The Coso people are an indigenous people of the Americas and Native American tribe associated with the Coso Range in the Mojave Desert of California in the southwestern United States. They are of the Uto-Aztecan language and spoke one of several Numic languages, related to that of the Northern Paiute.

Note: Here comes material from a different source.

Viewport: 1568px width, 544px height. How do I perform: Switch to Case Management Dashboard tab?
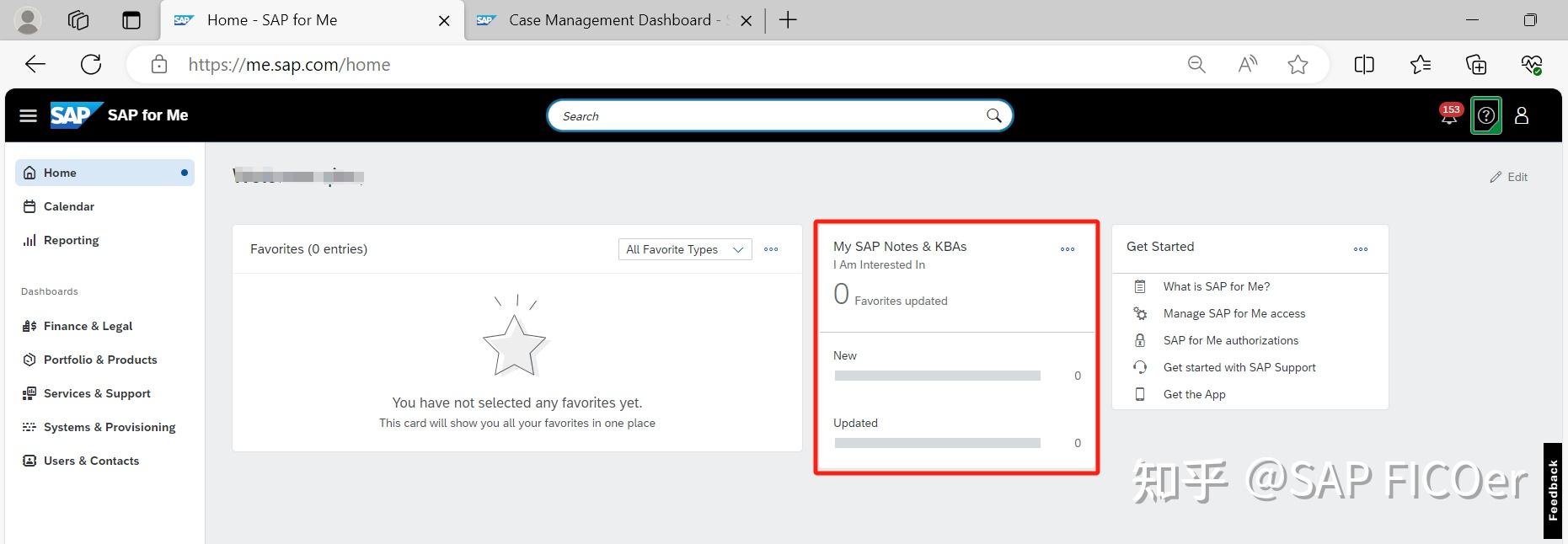tap(610, 20)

They are especially known for their ancient petroglyphs, or rock art drawings.  The Coso Rock Art District of California has been designated as a National Historic Landmark District.

History
Archaeological evidence substantiates trade between the Coso People and other Native American tribes. For example, they traded with the Chumash people, then located in present-day Ventura, Santa Barbara, and San Luis Obispo counties.  This was confirmed by archaeological recovery of a kind of obsidian, which has been chemically fingerprinted as belonging to the Coso culture and territory, but was discovered in coastal California prehistoric sites in San Luis Obispo County, California.

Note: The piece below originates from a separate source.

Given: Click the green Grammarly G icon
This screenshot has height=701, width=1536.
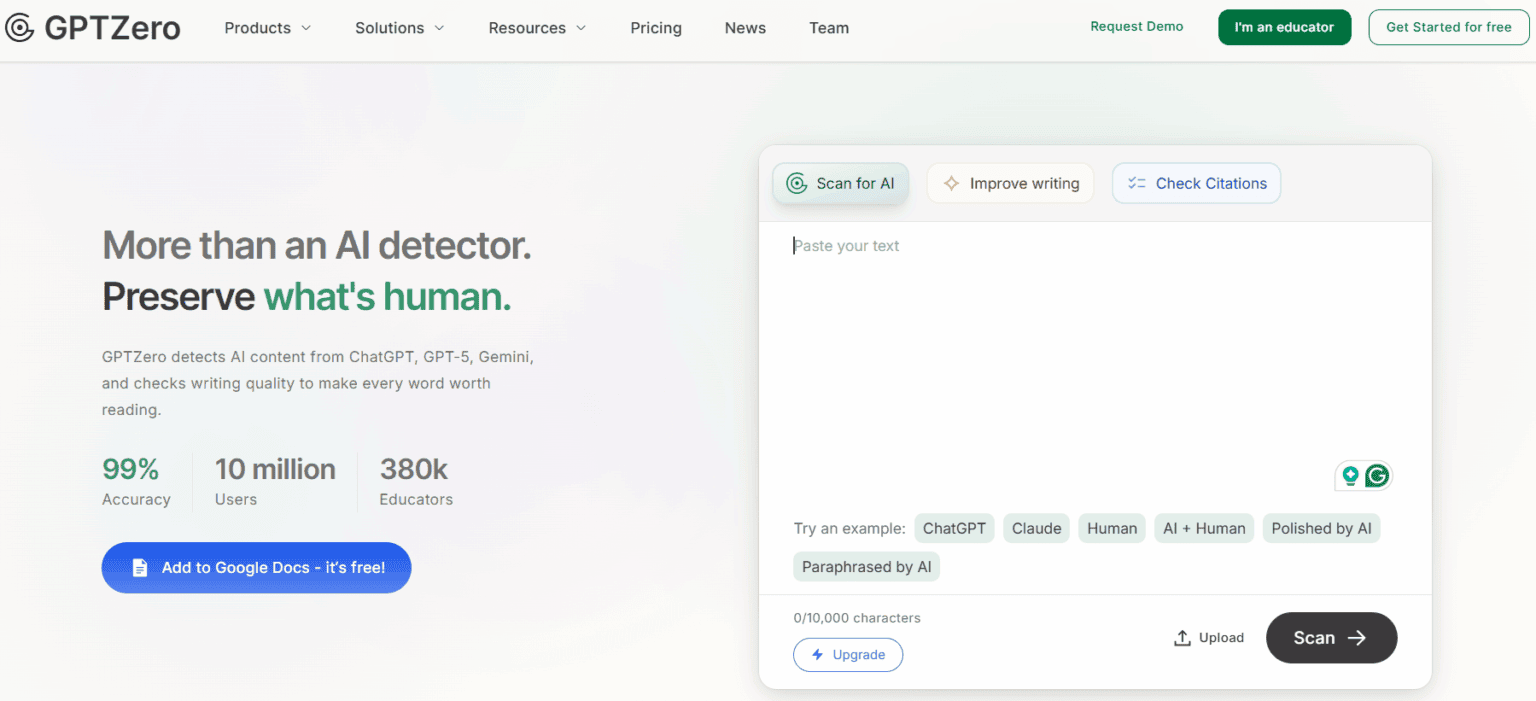Looking at the screenshot, I should [1377, 475].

The Coso People are usually considered part of the Northern Paiute indigenous nation.

Petroglyphs
Notable rock art drawings, petroglyphs, are abundantly represented in Big and Little Petroglyph Canyons.  Such works have been found in the Coso Rock Art District, and throughout the Coso Region, dating from the prehistoric era.

In 1964, the Big and Little Petroglyph Canyons were declared a National Historic Landmark.  In 2001, they were incorporated into a larger National Historic Landmark District, called the Coso Rock Art District.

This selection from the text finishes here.